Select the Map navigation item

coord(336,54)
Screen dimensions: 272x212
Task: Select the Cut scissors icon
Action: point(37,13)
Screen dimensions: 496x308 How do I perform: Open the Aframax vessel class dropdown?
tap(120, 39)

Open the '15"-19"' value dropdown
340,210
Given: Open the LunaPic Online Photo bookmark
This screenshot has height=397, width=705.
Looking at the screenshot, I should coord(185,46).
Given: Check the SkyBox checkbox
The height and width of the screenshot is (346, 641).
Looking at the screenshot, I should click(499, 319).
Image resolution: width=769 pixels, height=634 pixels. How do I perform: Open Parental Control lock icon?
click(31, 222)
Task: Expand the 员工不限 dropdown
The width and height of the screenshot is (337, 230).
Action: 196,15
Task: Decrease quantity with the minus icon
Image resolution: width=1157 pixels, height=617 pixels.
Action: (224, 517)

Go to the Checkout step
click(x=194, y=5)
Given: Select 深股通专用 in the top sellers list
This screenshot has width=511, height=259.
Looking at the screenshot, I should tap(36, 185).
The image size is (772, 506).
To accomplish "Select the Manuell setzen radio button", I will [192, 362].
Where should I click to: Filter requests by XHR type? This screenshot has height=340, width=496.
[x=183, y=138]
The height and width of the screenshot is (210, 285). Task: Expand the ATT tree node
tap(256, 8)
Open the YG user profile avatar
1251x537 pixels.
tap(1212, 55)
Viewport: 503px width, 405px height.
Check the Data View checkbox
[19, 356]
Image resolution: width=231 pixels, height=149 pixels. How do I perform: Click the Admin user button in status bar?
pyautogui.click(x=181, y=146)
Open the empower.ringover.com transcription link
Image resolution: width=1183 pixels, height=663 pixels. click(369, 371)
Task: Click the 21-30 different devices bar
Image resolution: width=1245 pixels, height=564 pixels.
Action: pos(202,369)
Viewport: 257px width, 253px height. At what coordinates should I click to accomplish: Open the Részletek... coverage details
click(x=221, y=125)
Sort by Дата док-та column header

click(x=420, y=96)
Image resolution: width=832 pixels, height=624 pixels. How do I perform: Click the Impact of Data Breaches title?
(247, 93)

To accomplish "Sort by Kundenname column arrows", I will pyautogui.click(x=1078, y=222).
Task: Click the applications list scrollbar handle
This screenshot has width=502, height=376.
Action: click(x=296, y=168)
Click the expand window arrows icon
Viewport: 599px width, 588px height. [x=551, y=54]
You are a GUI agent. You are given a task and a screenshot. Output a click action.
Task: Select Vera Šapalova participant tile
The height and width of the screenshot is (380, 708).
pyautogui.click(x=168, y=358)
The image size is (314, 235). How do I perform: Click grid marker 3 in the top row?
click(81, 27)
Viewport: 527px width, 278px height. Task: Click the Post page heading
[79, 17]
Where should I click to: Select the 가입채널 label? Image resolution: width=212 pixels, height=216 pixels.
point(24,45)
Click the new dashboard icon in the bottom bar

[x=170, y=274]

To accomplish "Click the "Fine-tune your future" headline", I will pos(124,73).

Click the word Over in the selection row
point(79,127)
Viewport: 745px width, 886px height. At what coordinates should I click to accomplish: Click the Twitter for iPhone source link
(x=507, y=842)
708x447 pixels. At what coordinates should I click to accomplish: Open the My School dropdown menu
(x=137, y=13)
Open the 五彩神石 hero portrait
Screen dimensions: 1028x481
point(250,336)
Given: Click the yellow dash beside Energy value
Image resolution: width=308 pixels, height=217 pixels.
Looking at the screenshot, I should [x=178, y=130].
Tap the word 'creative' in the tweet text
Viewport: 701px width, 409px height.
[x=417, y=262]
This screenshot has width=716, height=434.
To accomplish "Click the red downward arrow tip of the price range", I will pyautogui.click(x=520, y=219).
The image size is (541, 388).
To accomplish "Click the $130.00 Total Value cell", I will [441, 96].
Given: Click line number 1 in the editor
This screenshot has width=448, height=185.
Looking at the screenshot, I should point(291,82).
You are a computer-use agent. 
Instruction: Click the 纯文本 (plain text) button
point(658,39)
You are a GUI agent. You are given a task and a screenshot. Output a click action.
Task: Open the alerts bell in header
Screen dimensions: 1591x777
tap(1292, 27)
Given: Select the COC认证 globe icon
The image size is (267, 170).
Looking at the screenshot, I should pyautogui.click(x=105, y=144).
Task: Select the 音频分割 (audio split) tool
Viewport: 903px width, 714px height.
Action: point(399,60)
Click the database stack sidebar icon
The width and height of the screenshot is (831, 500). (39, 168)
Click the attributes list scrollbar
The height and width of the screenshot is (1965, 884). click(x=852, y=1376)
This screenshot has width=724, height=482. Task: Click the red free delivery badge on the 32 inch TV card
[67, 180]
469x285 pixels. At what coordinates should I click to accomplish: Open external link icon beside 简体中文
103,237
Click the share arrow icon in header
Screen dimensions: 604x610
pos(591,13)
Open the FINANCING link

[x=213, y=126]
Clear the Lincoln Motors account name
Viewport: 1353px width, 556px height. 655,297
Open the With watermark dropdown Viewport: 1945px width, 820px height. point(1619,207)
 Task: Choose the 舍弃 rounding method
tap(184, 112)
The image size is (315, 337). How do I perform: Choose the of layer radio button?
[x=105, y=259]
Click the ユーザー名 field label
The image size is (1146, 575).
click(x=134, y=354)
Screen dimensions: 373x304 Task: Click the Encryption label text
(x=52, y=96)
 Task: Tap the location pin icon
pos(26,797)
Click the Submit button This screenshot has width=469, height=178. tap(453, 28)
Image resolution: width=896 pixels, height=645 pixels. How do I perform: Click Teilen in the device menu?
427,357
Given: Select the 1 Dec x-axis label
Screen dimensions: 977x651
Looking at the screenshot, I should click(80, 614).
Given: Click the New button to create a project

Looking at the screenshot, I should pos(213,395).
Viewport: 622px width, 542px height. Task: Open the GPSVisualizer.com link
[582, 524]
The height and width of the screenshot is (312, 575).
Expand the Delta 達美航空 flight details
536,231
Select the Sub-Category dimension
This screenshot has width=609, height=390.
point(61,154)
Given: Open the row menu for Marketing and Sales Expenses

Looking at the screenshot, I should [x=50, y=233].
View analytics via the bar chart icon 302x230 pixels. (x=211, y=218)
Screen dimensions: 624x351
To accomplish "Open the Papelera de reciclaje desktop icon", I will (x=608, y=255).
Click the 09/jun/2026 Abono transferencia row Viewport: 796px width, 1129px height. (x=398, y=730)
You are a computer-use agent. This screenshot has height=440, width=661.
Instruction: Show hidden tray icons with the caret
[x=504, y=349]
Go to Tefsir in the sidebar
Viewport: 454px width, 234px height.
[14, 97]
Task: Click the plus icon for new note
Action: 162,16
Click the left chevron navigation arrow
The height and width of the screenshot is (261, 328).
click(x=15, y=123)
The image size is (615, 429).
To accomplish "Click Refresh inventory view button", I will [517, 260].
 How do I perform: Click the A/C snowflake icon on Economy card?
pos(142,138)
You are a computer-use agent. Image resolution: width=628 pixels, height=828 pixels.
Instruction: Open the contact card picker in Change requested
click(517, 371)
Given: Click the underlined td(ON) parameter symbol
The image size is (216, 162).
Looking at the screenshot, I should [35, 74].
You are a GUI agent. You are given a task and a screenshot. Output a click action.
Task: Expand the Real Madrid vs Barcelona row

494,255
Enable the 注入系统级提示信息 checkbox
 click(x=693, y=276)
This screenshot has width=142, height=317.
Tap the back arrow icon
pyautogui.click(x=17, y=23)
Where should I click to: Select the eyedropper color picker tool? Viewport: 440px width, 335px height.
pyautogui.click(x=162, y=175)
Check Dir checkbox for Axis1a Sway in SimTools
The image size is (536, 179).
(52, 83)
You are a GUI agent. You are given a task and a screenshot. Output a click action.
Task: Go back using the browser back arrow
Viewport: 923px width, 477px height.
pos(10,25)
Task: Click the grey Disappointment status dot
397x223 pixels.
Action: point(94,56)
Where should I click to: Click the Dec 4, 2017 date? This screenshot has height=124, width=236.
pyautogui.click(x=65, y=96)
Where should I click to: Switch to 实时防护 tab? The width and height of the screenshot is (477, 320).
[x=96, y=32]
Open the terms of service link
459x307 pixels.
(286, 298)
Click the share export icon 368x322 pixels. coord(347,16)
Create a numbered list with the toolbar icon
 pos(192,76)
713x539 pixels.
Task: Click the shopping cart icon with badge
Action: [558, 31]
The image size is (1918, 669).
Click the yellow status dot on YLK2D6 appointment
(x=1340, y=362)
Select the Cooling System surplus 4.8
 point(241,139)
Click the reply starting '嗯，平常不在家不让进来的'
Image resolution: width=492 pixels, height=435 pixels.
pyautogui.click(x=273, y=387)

____________

• [How to complete this task]
Please give back exactly the lines of this listing beginning at the line with "Given: Select the COC认证 globe icon" and ending with the line with "Click the Submit", both included, and nothing else.

• [Task solution]
Given: Select the COC认证 globe icon
The image size is (267, 170).
Looking at the screenshot, I should pyautogui.click(x=105, y=144).
Task: Select the 音频分割 (audio split) tool
Viewport: 903px width, 714px height.
Action: point(399,60)
Click the database stack sidebar icon
The width and height of the screenshot is (831, 500). (39, 168)
Click the attributes list scrollbar
The height and width of the screenshot is (1965, 884). click(x=852, y=1376)
This screenshot has width=724, height=482. Task: Click the red free delivery badge on the 32 inch TV card
[67, 180]
469x285 pixels. At what coordinates should I click to accomplish: Open external link icon beside 简体中文
103,237
Click the share arrow icon in header
Screen dimensions: 604x610
pos(591,13)
Open the FINANCING link

[x=213, y=126]
Clear the Lincoln Motors account name
Viewport: 1353px width, 556px height. 655,297
Open the With watermark dropdown Viewport: 1945px width, 820px height. point(1619,207)
 Task: Choose the 舍弃 rounding method
tap(184, 112)
The image size is (315, 337). How do I perform: Choose the of layer radio button?
[x=105, y=259]
Click the ユーザー名 field label
The image size is (1146, 575).
click(x=134, y=354)
Screen dimensions: 373x304 Task: Click the Encryption label text
(x=52, y=96)
 Task: Tap the location pin icon
pos(26,797)
Click the Submit button This screenshot has width=469, height=178. tap(453, 28)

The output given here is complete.